As Alabama’s political leaders search for a way out of this mess, I can’t help but notice their silence on the closely related subject of abortion. As soon as the Supreme Court overturned Roe v. Wade, Alabama’s pre-Dobbs abortion law sprang into effect. It is a total ban, making an exception only to prevent “a serious health risk” to the pregnant woman, not for pregnancies resulting from rape or incest. As of 2021, Alabama had the fourth-highest maternal death rate in the country, behind only Arkansas, Mississippi and Tennessee. (To put this in perspective, a woman giving birth in Alabama is more than four times as likely to die in the process or soon thereafter as one in California.) Restoring access to abortion might seem to be a logical, even natural topic of conversation.
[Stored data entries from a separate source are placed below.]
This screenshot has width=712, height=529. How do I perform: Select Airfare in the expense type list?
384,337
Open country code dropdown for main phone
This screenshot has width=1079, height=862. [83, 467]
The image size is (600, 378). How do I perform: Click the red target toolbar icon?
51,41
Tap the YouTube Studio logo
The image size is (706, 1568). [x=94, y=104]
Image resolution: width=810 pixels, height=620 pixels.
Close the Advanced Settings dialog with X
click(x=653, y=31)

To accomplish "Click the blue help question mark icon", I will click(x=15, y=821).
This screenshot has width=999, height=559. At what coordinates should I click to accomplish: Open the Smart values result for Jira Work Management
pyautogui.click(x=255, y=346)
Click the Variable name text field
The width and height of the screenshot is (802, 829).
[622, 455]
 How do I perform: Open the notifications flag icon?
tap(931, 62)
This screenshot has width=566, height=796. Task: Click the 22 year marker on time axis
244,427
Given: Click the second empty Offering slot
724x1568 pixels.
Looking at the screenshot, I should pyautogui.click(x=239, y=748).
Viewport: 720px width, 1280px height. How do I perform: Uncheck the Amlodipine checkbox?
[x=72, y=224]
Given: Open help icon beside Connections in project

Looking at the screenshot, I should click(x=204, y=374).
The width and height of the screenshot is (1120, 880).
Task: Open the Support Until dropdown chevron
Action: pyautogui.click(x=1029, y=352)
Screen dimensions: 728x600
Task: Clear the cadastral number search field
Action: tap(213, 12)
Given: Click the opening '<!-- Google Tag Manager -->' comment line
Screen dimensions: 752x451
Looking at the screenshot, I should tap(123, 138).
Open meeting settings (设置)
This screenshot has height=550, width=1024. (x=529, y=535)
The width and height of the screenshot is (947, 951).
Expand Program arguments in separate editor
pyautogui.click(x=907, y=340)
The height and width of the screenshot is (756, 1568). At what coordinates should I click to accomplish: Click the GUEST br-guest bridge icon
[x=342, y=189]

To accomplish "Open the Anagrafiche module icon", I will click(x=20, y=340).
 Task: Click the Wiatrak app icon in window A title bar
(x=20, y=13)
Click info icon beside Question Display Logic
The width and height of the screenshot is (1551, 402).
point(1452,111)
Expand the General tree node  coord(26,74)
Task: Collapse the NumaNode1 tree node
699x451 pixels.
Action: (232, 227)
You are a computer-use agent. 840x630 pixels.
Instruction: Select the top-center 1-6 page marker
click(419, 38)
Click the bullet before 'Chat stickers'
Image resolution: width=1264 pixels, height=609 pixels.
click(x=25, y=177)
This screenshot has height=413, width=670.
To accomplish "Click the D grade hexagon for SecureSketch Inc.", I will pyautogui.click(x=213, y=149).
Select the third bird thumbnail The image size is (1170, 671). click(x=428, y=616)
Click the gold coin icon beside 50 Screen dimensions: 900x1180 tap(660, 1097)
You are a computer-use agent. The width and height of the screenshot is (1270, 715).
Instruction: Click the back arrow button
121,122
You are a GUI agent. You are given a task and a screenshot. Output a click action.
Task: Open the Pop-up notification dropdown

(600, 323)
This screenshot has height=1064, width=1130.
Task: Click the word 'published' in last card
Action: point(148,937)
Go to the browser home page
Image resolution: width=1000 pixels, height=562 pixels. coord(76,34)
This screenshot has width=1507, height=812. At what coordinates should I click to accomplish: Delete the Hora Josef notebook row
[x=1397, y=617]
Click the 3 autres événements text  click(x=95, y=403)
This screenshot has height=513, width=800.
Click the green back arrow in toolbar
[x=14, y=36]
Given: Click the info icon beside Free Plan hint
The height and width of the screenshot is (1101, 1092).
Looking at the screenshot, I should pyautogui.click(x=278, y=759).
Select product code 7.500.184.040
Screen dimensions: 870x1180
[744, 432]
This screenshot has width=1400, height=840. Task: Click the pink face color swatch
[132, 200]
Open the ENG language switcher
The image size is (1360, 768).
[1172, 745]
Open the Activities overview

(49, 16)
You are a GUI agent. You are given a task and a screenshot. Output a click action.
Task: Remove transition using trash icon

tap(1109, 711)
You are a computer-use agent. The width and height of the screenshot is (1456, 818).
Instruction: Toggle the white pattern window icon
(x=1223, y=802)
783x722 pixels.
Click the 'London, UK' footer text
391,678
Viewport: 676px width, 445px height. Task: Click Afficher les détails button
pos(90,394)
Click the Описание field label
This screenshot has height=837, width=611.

So why do we hear nothing from those so quick to self-protectively bemoan the state court’s I.V.F. decision? Religion is part of the answer, no doubt, but there is something more. Abortion is generally portrayed as a woman’s issue; an unwanted or even dangerous pregnancy is her problem. Infertility, by contrast, is seen as a couple’s problem. That means there is a man involved (even if, for lesbian couples, for example, or for single women, that man is only a sperm donor). And when men have a problem, we know the world is going to snap to attention.

Rhetoric about the “sanctity of unborn life,” in the words of Alabama’s constitution, has for too long been cost-free, a politician’s cheap thrill. Now we see that, taken to extremes in the hands of the ideologues our current political culture nurtures, it has a price, one that society now seems reluctant to pay. For that realization, we can, as I said earlier, thank the Alabama Supreme Court.